Overview
So, I'm looking to tidy my data frame. I have found a solution to my problem but it seems highly inefficient when I am working with my large dataset. Currently my code gathers my data frame, applies a separate function to split the ticker from the metric, and then spreads the data appropriately.
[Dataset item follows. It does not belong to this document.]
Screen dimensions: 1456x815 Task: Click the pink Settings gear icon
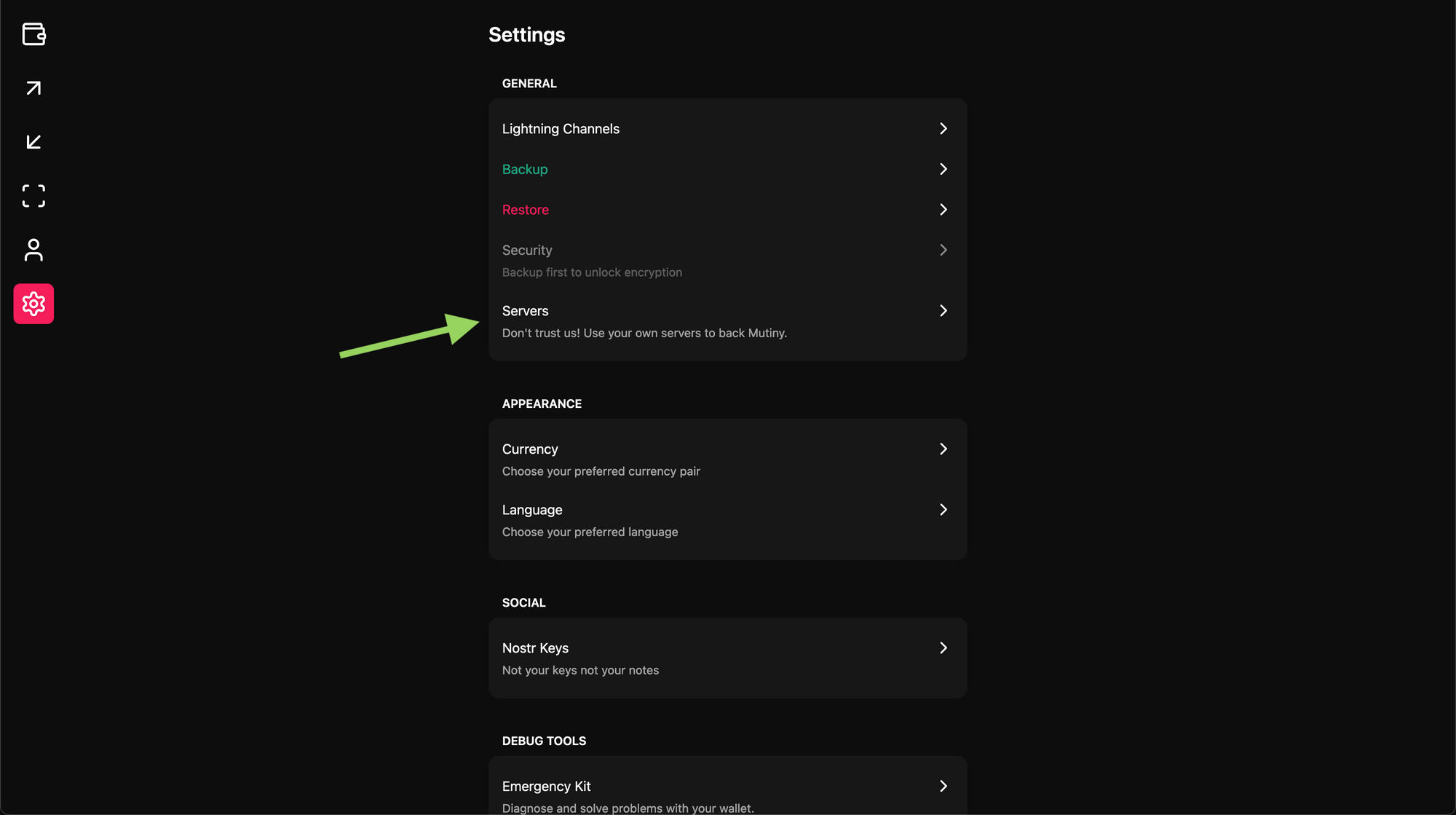click(33, 304)
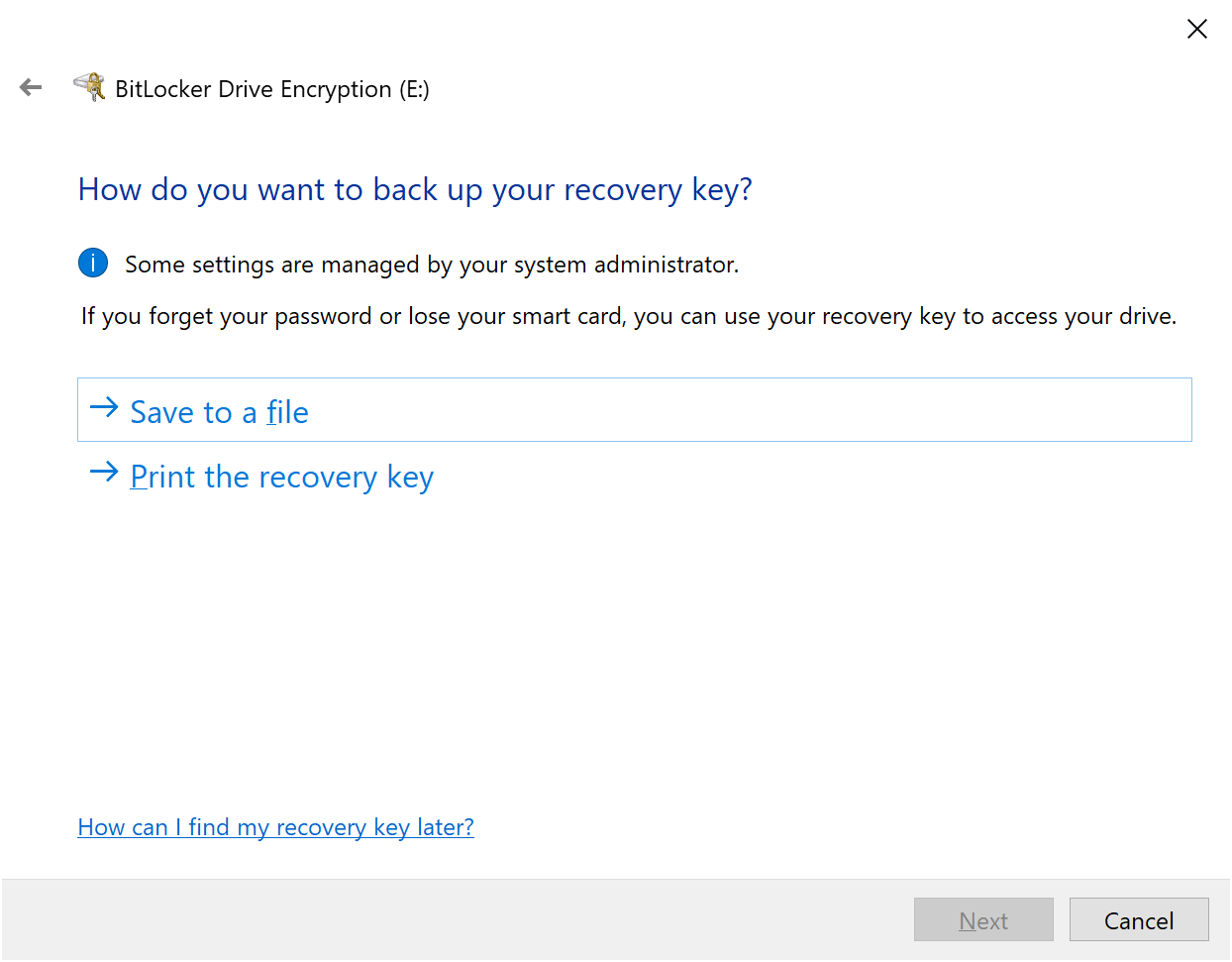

See the example below
Data frame
structure(list(date = c("2009-07-01", "2009-07-02", "2009-07-06",
"2009-07-07", "2009-07-08"), PRED.Open = c(0.5, 0.5, 0.7, 0.7,
0.7), PRED.High = c(0.5, 0.6, 0.7, 0.7, 0.7), PRED.Low = c(0.5,
0.5, 0.5, 0.7, 0.7), PRED.Close = c(0.5, 0.6, 0.5, 0.7, 0.7),
PRED.Volume = c(0L, 300L, 200L, 0L, 0L), PRED.Adjusted = c(0.5,
0.6, 0.5, 0.7, 0.7), GDM.Open = c(1041.02002, 1085.109985,
1052.02002, 1011.429993, 1006.630005), GDM.High = c(1097.790039,
1085.109985, 1052.02002, 1029.290039, 1006.630005), GDM.Low = c(1041.02002,
1038.540039, 995.450012, 1005.280029, 948.73999), GDM.Close = c(1085.109985,
1052.02002, 1011.429993, 1006.630005, 966.22998), GDM.Volume = c(0L,
0L, 0L, 0L, 0L), GDM.Adjusted = c(1085.109985, 1052.02002,
1011.429993, 1006.630005, 966.22998), NBL.Open = c(29.885,
29.325001, 27.370001, 27.485001, 26.815001), NBL.High = c(30.35,
29.325001, 27.545, 27.610001, 27.18), NBL.Low = c(29.83,
28.07, 26.825001, 26.605, 25.745001)), row.names = c(NA,
-5L), class = "data.frame")
Current Solution
df <- df %>% gather(c(2:ncol(df)), key = "ticker", value = "val")
df <- separate(df, col = "ticker", into = c("ticker", "metric"), sep = "\\.") %>%
ungroup() %>%
spread(key = "metric", value = "val") %>%
arrange(ticker, date)
Desired Outcome
Question
Is there a more efficient way to accomplish this?